Text and element pointing data:
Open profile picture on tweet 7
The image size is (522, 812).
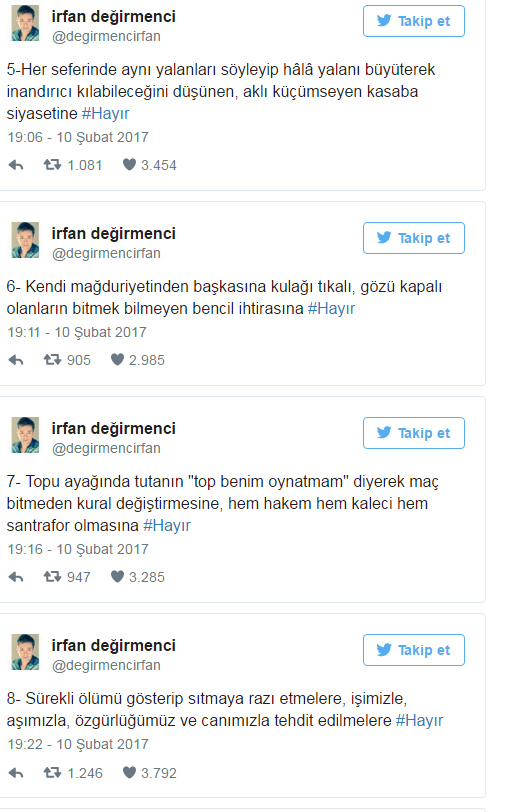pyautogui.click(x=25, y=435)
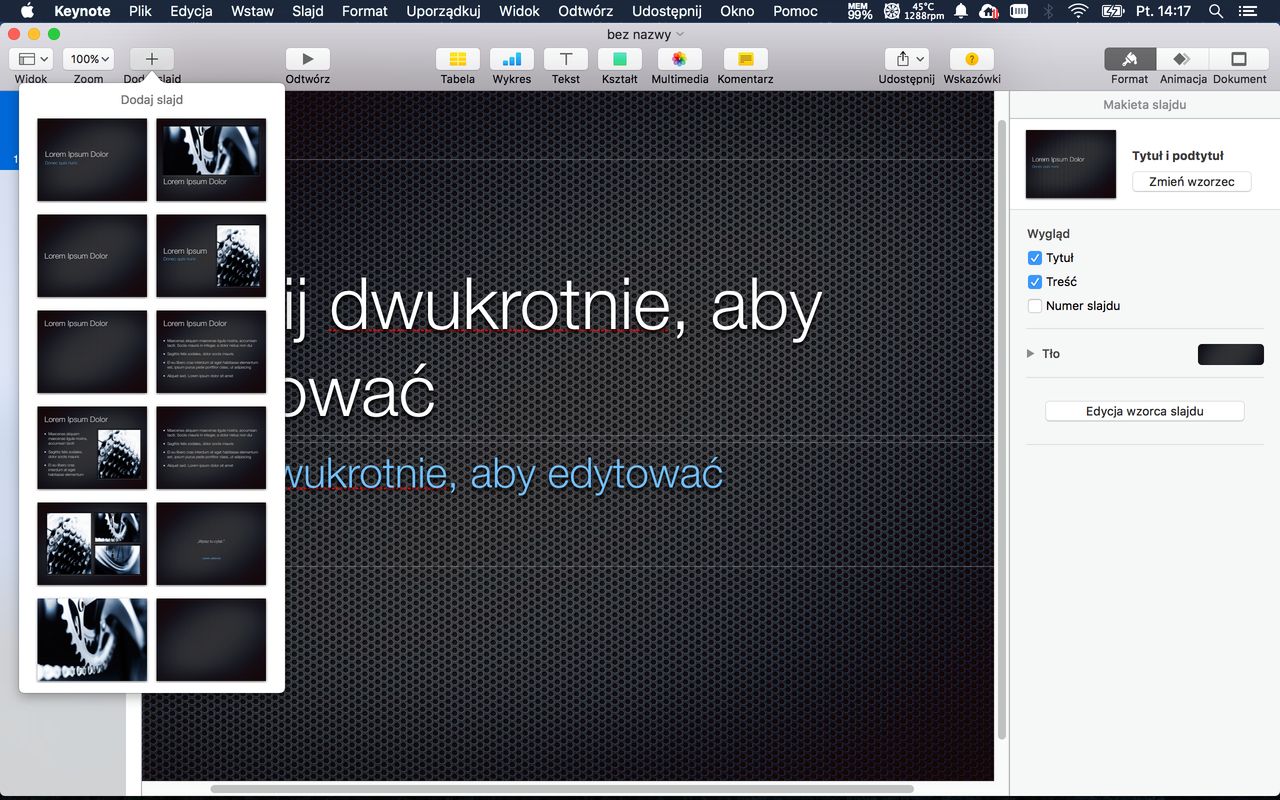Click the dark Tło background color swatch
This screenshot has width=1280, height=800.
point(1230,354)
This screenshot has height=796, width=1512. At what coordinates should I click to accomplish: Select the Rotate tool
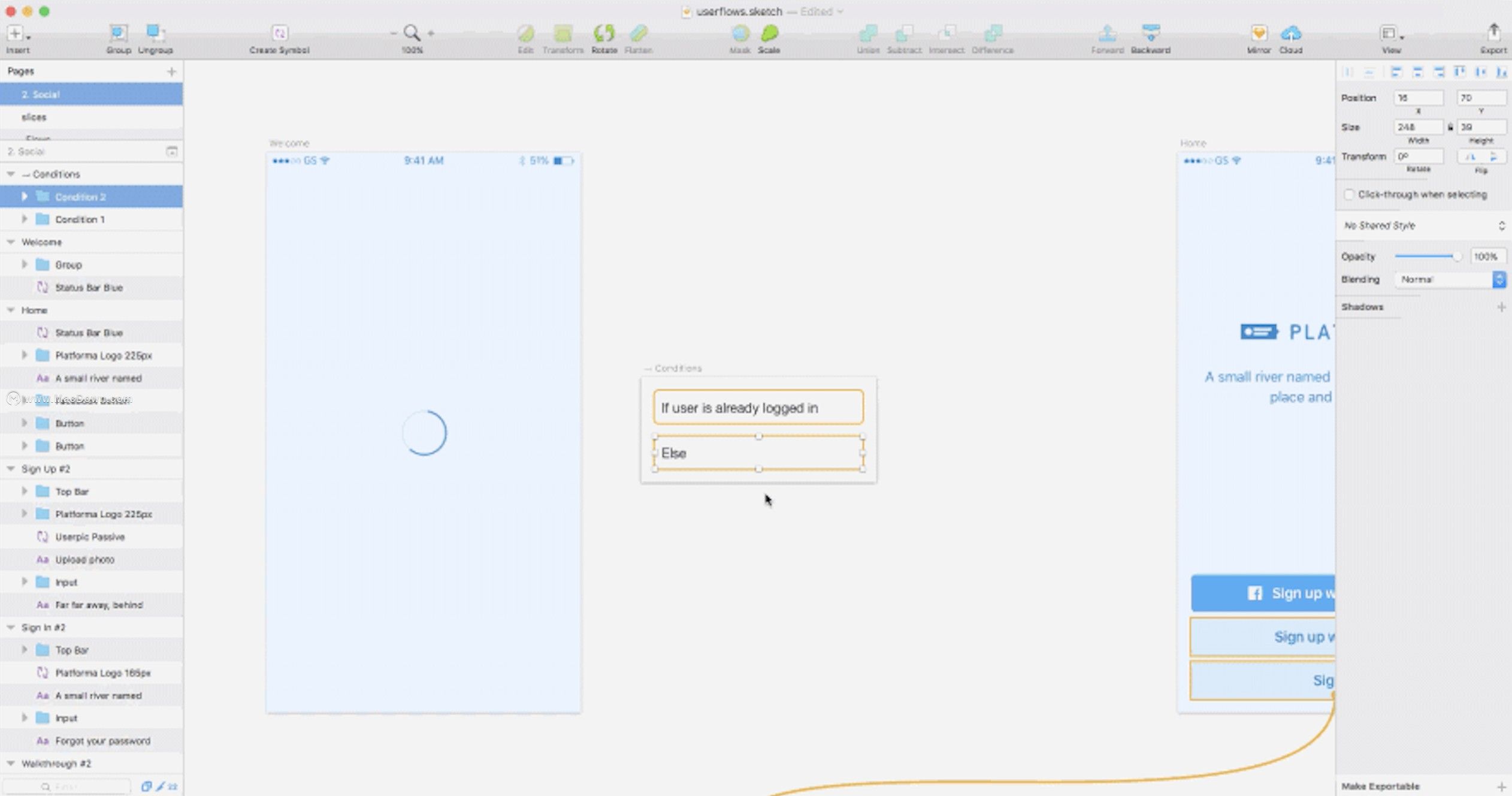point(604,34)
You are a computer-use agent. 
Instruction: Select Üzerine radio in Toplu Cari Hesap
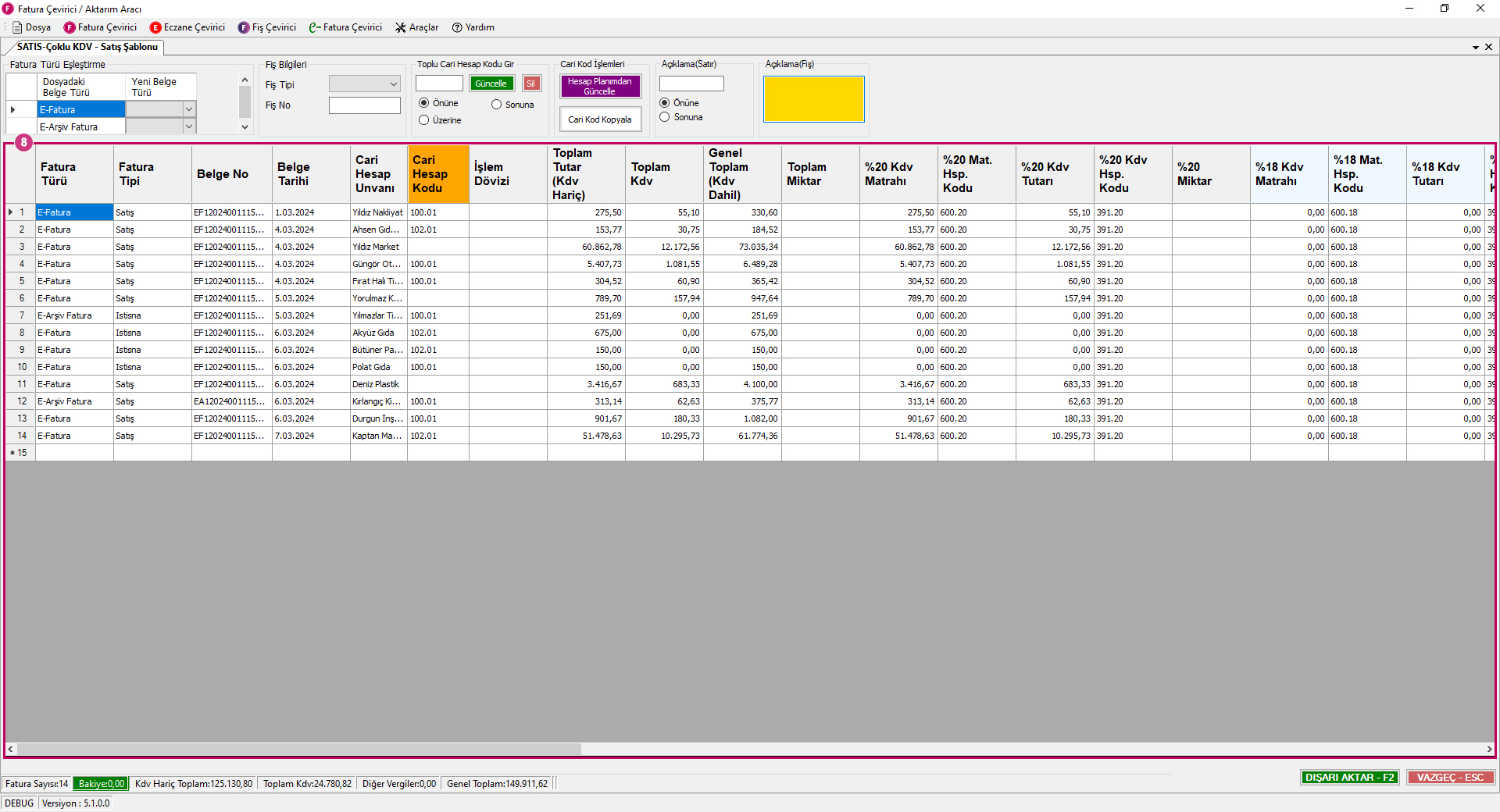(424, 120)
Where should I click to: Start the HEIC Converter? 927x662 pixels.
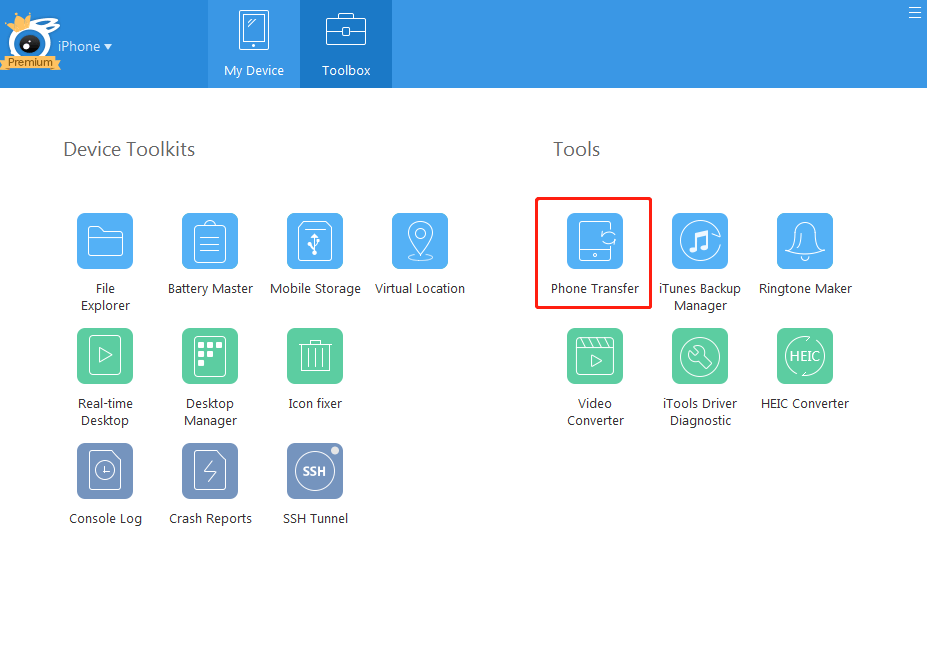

## INSTRUCTIONS FOR THE TASK
Turn every line of the data above into one string in a JSON list, skipping blank lines and leaving out the pictures.

## ANSWER TO THE EXERCISE
[
  "Open profile picture on tweet 7",
  "The image size is (522, 812).",
  "pyautogui.click(x=25, y=435)",
  "Click the dark Tło background color swatch",
  "This screenshot has width=1280, height=800.",
  "point(1230,354)",
  "This screenshot has height=796, width=1512. At what coordinates should I click to accomplish: Select the Rotate tool",
  "point(604,34)",
  "You are a computer-use agent. ",
  "Instruction: Select Üzerine radio in Toplu Cari Hesap",
  "(424, 120)",
  "Where should I click to: Start the HEIC Converter? 927x662 pixels."
]